_What you have to do_: Revise the lines of the listing starting at the line containing "This screenshot has height=639, width=1056." and ending at the line containing "Looking at the screenshot, I should click(615, 33).", replacing "tick label" with "data label" and changing nothing else. Give only those lines and leave out the pictures.

--- start Data for this task ---

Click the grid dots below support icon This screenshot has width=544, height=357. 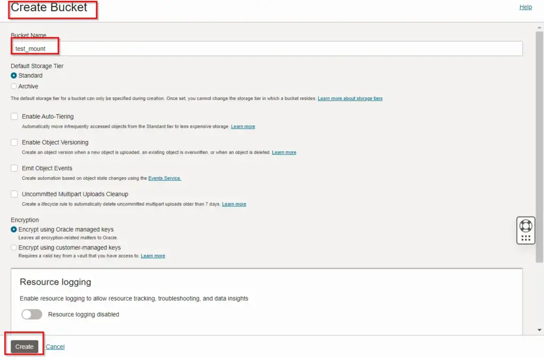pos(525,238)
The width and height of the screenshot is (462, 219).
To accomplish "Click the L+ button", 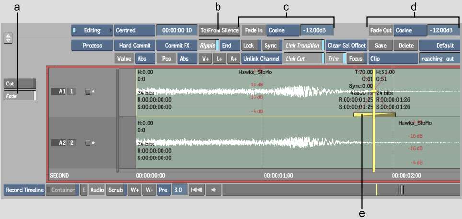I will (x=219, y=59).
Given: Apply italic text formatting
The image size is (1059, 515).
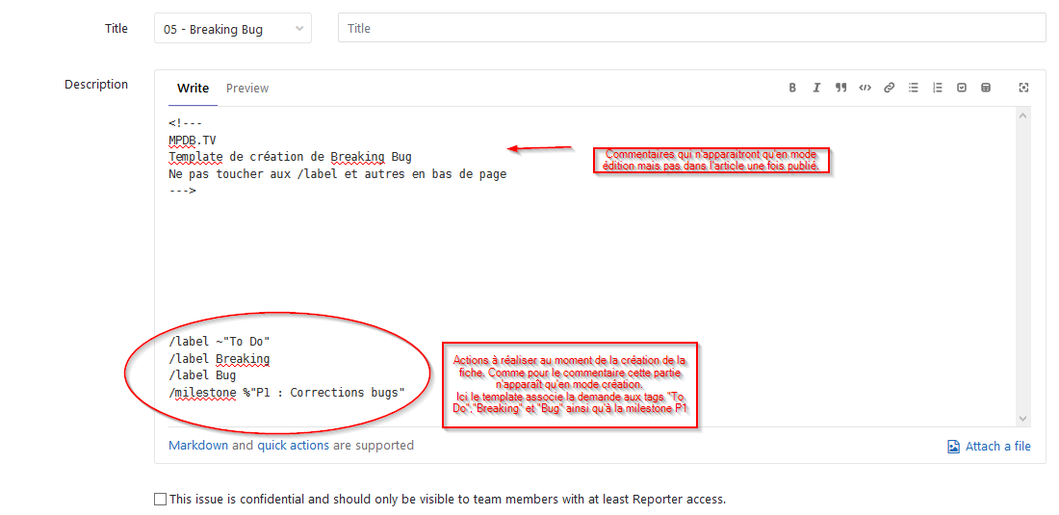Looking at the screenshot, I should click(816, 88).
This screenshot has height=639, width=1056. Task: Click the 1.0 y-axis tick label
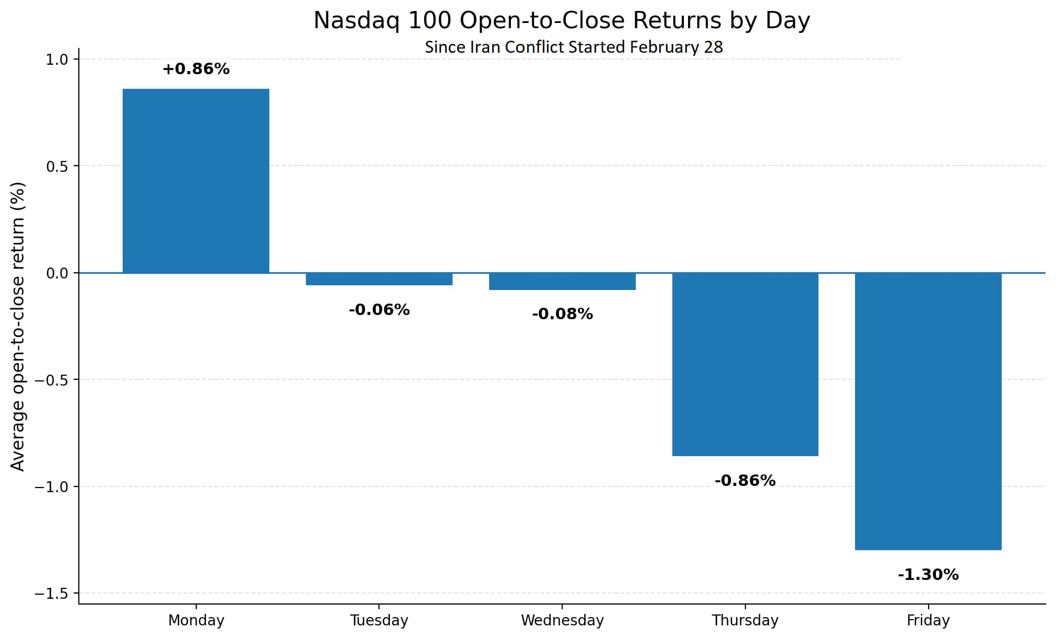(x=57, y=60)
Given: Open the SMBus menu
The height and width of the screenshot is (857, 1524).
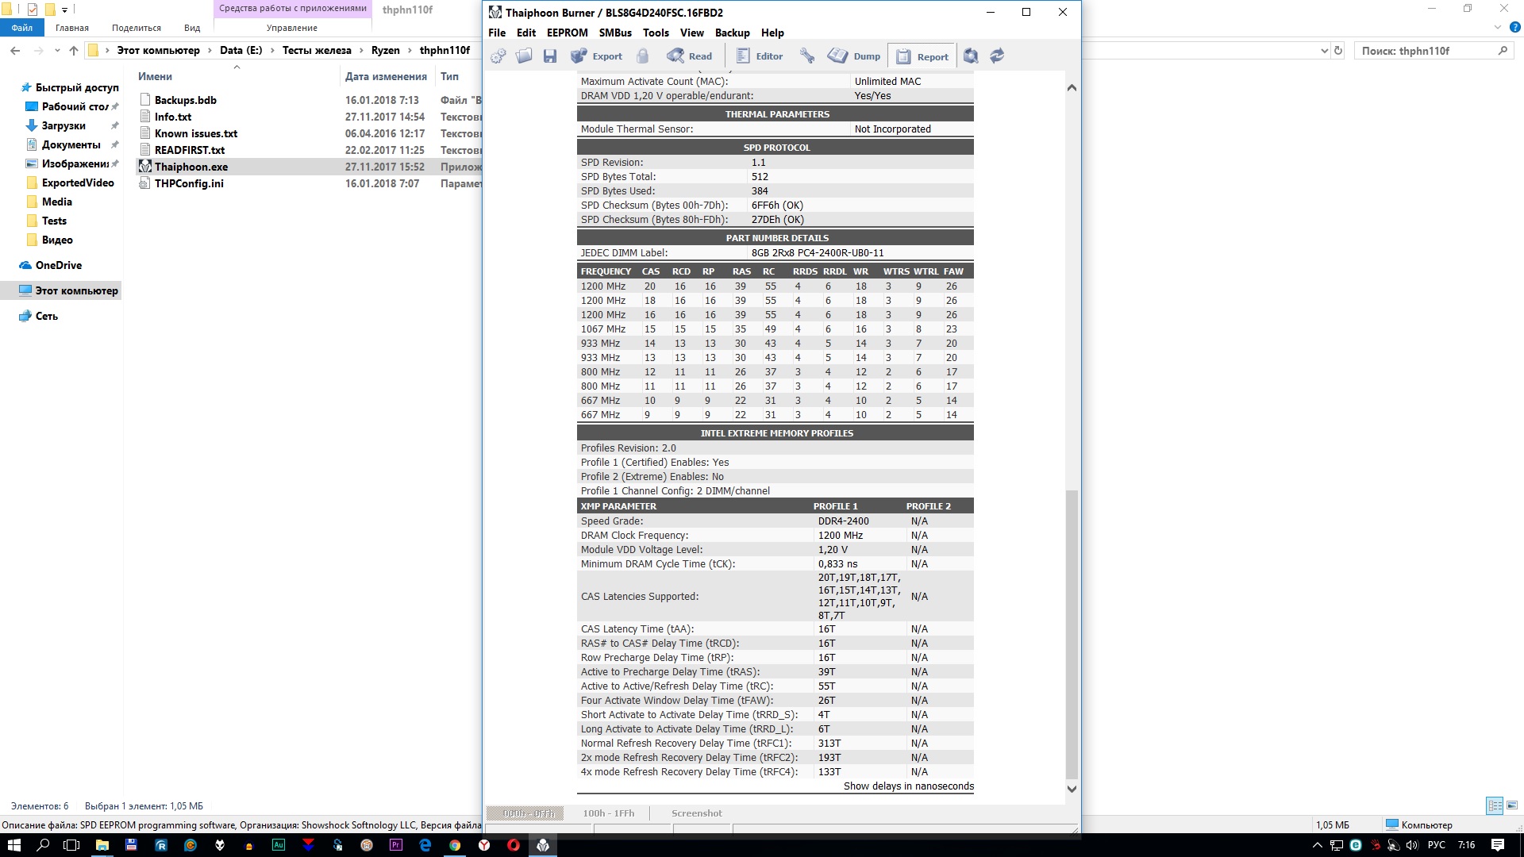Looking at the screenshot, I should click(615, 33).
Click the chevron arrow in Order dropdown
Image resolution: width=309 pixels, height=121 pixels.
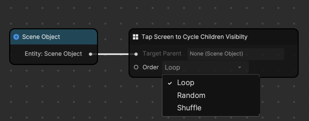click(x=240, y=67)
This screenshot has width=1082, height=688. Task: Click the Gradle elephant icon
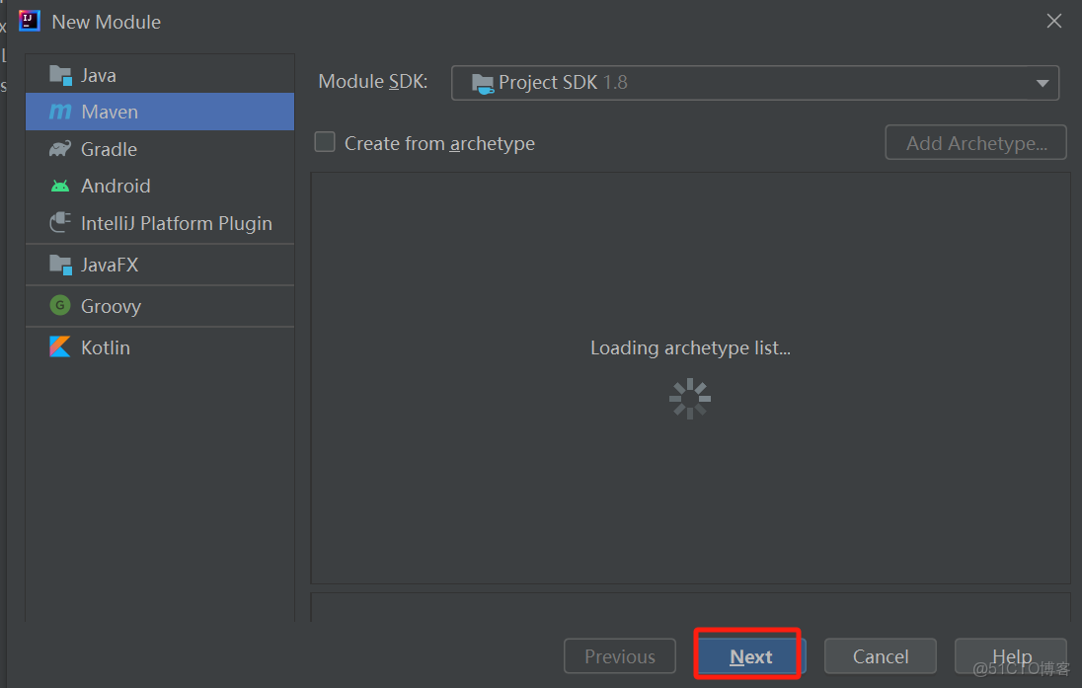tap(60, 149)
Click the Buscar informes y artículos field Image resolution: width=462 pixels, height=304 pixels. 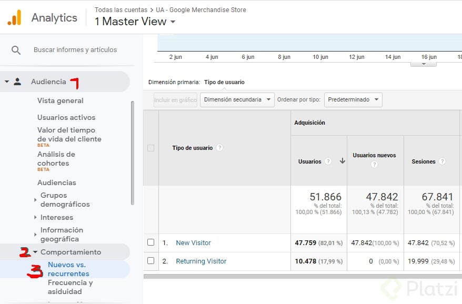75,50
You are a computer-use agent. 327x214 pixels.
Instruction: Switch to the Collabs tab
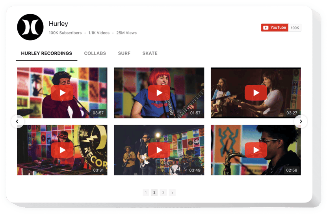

--- end Data for this task ---

_Answer below_:
This screenshot has height=639, width=1056. Task: Click the 1.0 y-axis data label
(x=57, y=60)
Given: Open the SMBus menu
The height and width of the screenshot is (857, 1524).
Looking at the screenshot, I should click(615, 33).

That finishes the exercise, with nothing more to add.